What this task involves | Say how many lines below hold the word "width"; give the number by itself.

[Start of Attachment]

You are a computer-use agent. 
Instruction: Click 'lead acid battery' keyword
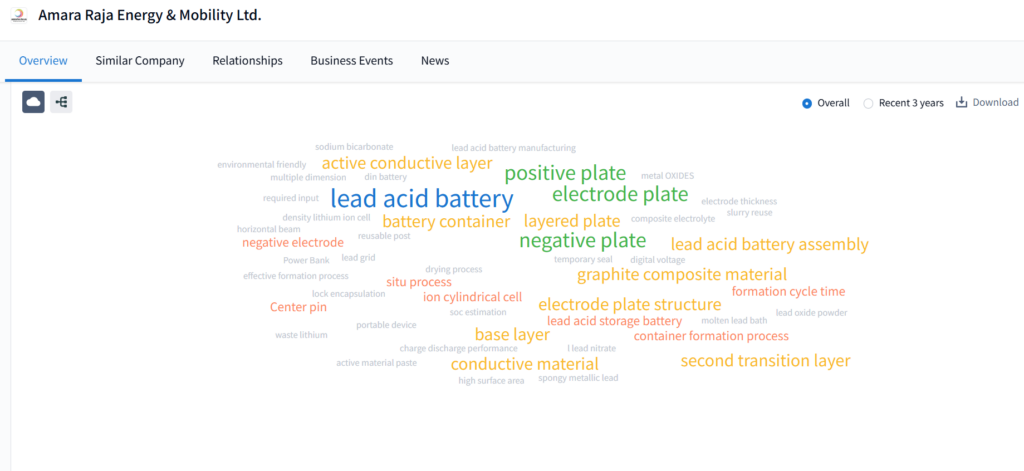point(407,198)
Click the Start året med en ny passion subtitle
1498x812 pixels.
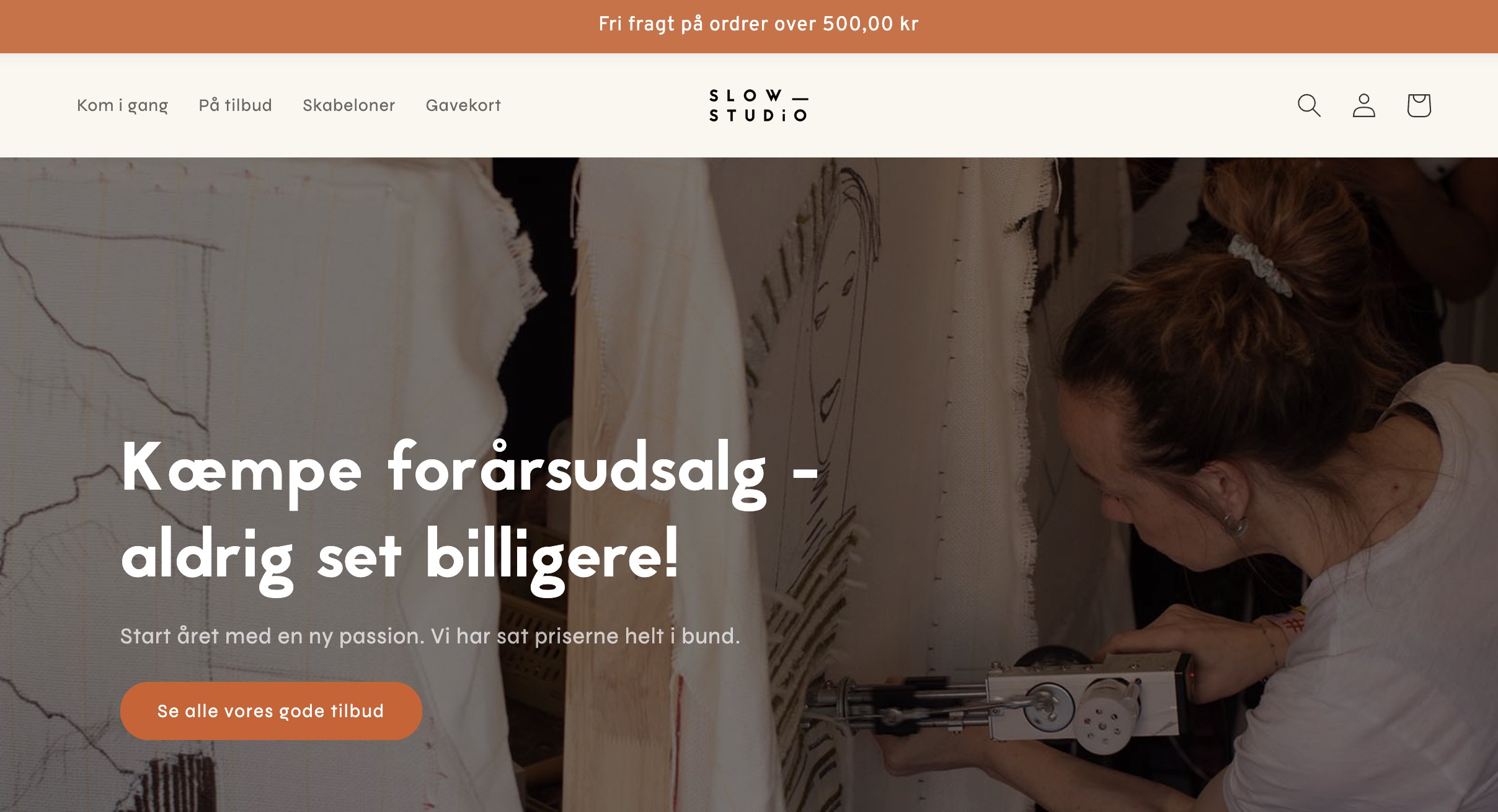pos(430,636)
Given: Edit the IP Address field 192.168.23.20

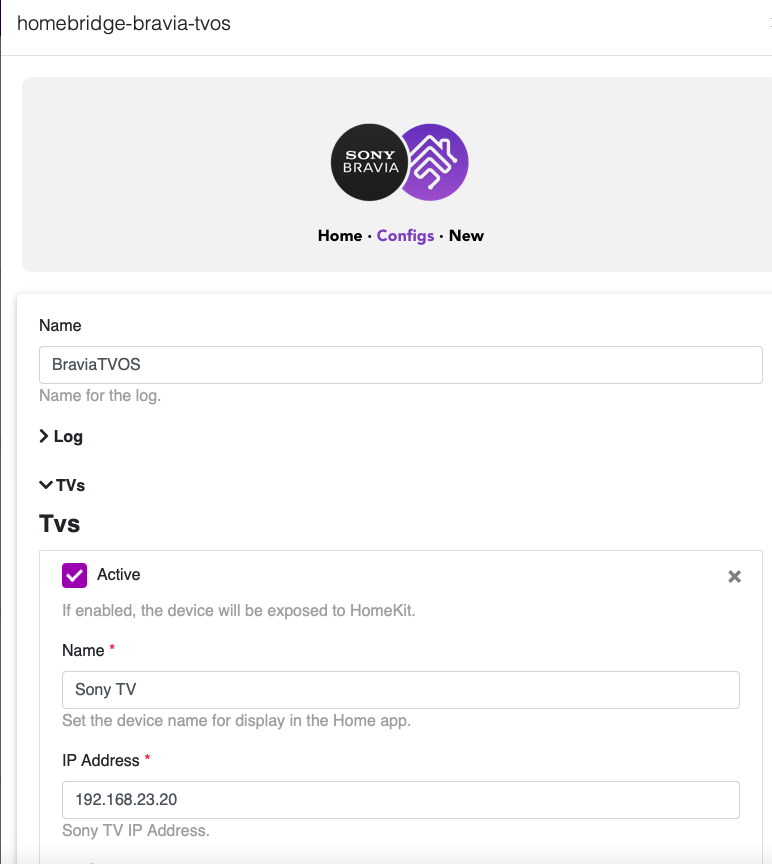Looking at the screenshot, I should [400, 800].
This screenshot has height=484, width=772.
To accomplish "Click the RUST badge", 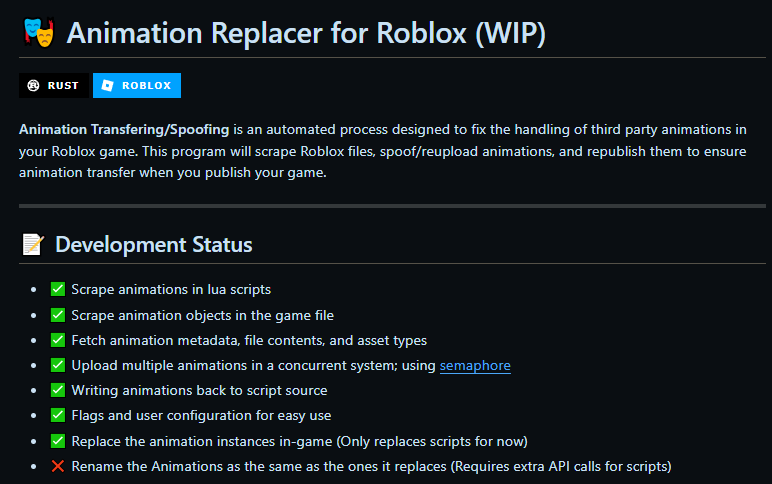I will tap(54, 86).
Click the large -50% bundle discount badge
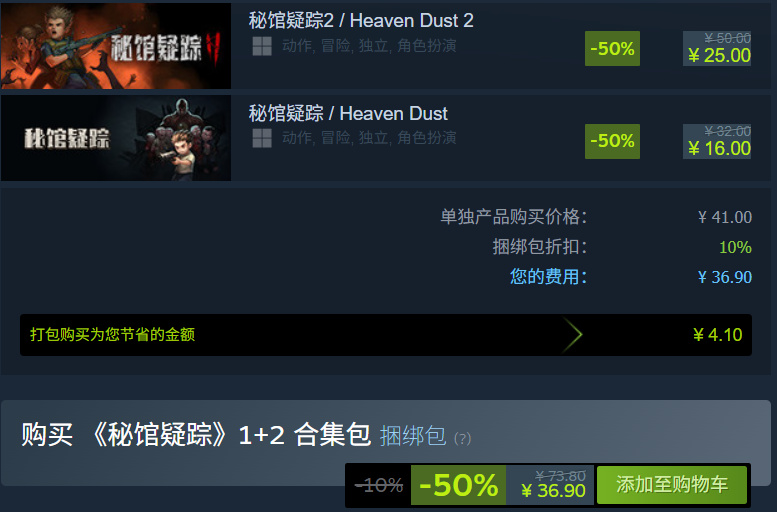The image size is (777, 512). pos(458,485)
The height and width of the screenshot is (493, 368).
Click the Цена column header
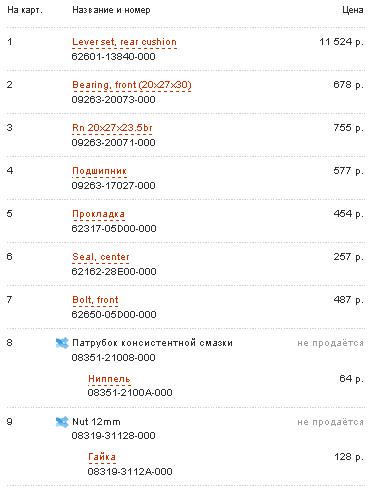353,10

[End of Attachment]

Exercise result | 2